They’re nobody’s buzz bands anymore. But since 1993, MAGNET has discovered and documented more great music than memory will allow. The groups may have broken up or the albums may be out of print, but this time, history is written by the losers. Here are some of the finest albums that time forgot but we remembered in issue #75, plus all-new additions to our list of Lost Classics.
:: VELOCITY GIRL
Copacetic // Sub Pop, 1993
Just when young, disaffected males had cornered the market on angsty yowling and bad clothing, Velocity Girl—a group of sun-drenched, pop-rock heroes fronted by Sarah Shannon—emerged.
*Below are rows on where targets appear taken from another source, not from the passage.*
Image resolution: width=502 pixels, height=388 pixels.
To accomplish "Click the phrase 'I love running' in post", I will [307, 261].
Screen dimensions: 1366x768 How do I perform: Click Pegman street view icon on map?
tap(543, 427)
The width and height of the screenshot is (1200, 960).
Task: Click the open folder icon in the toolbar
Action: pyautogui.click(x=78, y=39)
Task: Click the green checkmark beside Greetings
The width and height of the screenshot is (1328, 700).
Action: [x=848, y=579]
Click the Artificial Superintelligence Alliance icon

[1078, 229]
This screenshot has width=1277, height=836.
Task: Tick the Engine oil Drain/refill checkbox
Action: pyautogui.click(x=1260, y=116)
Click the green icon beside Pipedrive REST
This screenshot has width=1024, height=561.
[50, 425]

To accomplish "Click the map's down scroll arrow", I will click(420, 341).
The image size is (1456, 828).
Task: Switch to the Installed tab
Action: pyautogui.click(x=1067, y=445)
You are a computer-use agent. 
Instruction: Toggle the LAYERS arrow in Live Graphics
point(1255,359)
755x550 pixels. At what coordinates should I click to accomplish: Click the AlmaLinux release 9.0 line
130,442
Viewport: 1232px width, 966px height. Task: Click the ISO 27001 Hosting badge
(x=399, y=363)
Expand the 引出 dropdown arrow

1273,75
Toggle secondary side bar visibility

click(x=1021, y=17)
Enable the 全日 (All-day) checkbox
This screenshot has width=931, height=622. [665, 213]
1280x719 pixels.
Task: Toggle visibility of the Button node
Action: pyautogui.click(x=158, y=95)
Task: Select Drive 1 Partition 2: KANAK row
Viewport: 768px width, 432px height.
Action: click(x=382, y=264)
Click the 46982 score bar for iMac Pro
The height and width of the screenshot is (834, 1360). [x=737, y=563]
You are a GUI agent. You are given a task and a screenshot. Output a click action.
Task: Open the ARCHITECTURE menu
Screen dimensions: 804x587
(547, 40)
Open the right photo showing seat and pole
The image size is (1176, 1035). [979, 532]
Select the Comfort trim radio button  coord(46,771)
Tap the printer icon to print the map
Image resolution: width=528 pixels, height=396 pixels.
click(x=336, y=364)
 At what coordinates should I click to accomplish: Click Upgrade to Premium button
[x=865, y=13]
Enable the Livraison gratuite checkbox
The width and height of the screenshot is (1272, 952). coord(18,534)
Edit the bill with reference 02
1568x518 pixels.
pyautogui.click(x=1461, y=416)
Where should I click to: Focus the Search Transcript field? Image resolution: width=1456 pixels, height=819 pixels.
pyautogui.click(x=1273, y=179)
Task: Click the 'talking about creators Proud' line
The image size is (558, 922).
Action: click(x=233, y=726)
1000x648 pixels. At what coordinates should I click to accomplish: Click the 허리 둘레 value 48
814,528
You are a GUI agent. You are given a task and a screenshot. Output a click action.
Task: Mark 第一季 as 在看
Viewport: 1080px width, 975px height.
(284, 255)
Dripping her sweet, wiry alto over tinny, feedback-laden guitars, Shannon charmed fans by commanding the middle ground between straight-up garage rock and saccharine twee pop. 1993’s Copacetic was, at the time, the second-highest seller in Sub Pop history behind Nirvana’s Bleach, helping to nudge the label out of its rather snug-fitting niche and giving a generation of young female rock fans a strong, sexy role model.
Catching Up: The band split in 1996 after two more albums. Shannon founded the short-lived Starry Eyes before going solo; her latest LP, City Morning Song, was issued in 2007. Guitarist Archie Moore was in the Heartworms from 1994 to 1998, and his current band, the Saturday People, most recently issued a self-titled EP in 2003. Drummer Jim Spelllman fronted Julie Ocean and got Tasered on CNN.